Parco della Giustizia, Demanio conferma Cobar primo classificato
L’Agenzia del Demanio ha confermato la graduatoria della gara per il progetto del Parco della Giustizia di Bari, assegnando il primo posto al raggruppamento di imprese formato dalle società Cobar di Altamura e Sac di Roma. Il Demanio, a seguito di un lungo contenzioso dinanzi al Tar e al Consiglio di Stato che si sono pronunciati sui ricorsi delle società seconde classificate ordinando di rifare la graduatoria per errori nella attribuzione dei punteggi, ha rivalutato le proposte progettuali stilando una nuova graduatoria che conferma Cobar come primo classificato. Seguirà la stipula del contratto e poi potranno iniziare i lavori che, tra progettazione esecutiva e realizzazione dell’opera, dureranno – stando ai tempi previsti dall’appalto – circa due anni.
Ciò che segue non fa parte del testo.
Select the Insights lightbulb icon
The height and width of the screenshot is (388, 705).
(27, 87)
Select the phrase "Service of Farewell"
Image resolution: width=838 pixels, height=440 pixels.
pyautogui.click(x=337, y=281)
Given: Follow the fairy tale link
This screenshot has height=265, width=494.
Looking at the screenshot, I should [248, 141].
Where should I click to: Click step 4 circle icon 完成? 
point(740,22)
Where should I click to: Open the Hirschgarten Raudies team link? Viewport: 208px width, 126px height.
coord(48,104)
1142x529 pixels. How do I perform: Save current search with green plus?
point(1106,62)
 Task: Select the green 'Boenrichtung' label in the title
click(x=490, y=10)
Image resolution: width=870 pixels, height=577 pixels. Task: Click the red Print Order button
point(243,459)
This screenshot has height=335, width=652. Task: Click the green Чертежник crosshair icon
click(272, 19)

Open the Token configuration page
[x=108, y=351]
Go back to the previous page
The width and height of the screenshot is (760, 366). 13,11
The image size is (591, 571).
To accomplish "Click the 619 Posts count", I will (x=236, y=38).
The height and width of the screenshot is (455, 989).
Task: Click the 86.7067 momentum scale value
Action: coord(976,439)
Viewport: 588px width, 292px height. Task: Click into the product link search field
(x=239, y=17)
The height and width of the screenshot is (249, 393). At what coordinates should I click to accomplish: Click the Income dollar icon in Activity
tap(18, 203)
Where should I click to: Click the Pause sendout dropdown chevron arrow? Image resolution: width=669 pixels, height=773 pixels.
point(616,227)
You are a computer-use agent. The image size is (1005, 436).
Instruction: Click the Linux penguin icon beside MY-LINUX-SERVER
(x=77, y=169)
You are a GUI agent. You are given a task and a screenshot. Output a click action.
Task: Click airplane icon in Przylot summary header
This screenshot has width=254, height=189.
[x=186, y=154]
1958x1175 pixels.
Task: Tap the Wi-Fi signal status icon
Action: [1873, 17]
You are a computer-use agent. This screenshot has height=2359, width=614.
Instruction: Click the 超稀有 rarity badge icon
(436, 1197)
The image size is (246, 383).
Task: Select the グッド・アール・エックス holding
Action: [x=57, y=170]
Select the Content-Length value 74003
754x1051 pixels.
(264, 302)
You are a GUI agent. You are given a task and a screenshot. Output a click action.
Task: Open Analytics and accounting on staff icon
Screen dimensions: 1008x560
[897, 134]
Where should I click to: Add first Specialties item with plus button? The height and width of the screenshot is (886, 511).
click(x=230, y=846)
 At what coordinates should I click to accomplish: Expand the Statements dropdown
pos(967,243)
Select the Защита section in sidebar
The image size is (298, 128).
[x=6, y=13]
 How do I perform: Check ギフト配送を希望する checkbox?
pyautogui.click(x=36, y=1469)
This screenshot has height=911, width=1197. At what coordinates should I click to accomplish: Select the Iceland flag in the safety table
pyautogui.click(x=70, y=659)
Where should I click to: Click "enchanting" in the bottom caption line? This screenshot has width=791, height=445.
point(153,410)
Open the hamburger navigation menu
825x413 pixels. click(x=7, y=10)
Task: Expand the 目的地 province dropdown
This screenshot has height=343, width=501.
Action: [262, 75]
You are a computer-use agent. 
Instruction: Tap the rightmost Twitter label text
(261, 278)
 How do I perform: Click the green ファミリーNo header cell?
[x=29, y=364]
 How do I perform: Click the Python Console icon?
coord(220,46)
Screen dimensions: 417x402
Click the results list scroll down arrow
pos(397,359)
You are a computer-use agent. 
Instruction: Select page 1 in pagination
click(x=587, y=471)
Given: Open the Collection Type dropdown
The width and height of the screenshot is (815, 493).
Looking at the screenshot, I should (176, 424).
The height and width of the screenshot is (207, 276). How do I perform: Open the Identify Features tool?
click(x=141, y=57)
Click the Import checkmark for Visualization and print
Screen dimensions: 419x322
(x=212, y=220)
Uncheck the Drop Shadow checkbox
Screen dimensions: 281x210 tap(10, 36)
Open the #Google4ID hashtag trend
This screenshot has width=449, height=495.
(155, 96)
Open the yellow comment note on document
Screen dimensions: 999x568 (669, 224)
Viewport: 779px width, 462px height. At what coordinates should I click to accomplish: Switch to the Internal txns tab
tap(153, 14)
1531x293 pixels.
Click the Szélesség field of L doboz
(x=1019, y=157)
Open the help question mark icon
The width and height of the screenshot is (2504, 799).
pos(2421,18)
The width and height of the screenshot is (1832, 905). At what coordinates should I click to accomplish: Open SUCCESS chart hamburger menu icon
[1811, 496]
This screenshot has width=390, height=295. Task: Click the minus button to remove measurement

Il Parco della Giustizia sorgerà nelle ex caserme militari dismesse Milano e Capozzi nel quartiere Carrassi di Bari e riunirà, all’interno di una grande area verde pubblica, tutti gli uffici giudiziari baresi in quattro edifici disposti a quadrifoglio. L’opera da oltre 300 milioni di euro è quasi interamente finanziata dal Ministero della Giustizia. Ma dopo tanti mesi di ricorsi non sarebbe stato meglio rifare la gara?